Fantasy sports, particularly fantasy cricket, have garnered immense popularity in India in recent years, offering enthusiasts the opportunity to engage in strategic team-building and compete based on the real-world performance of professional athletes. In this paper, we address the challenge of optimizing fantasy cricket team selection using reinforcement learning (RL) techniques. By framing the team creation process as a sequential decision-making problem, we aim to develop a model that can adaptively select players to maximize the team's potential performance. Our approach leverages historical player data to train RL algorithms, which then predict future performance and optimize team composition. This not only represents a huge business opportunity by enabling more accurate predictions of high-performing teams but also enhances the overall user experience. Through empirical evaluation and comparison with traditional fantasy team drafting methods, we demonstrate the effectiveness of RL in constructing competitive fantasy teams.

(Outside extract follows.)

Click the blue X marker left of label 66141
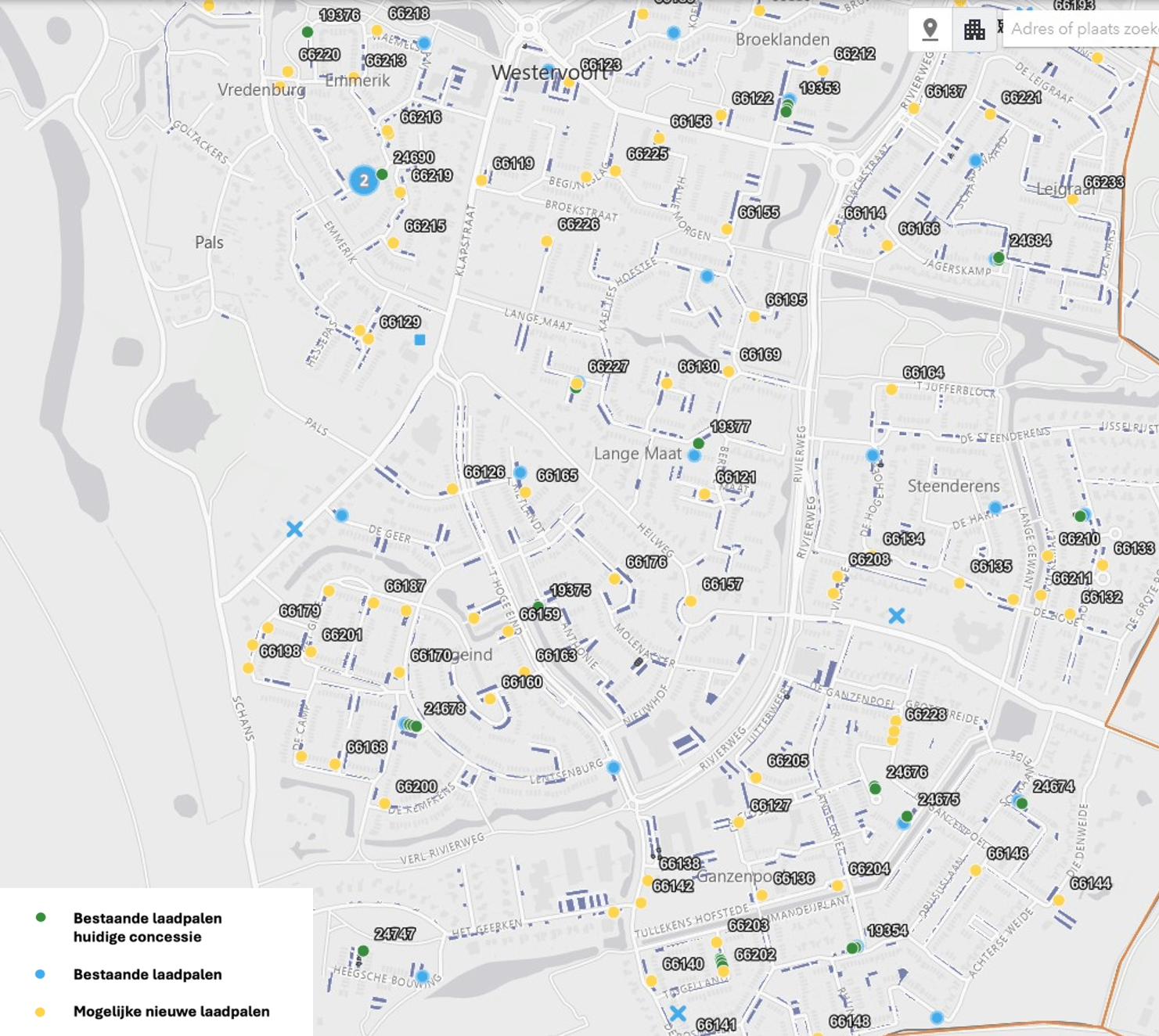Image resolution: width=1159 pixels, height=1036 pixels. [x=678, y=1013]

Our results show that RL-based strategies provide valuable insights into player selection in fantasy sports.

Figures (5)

• Figure 1: Our proposed fantasy team prediction system
• Figure 2: The RL-agent environment interaction process
• Figure 3: Training Progress of PPO Model. The plot shows the cumulative reward over 10,000 episodes of training. The cumulative reward initially starts at a negative value and gradually increases as the training progresses. Eventually, the reward stabilizes, demonstrating the convergence of the PPO model towards optimal behavior.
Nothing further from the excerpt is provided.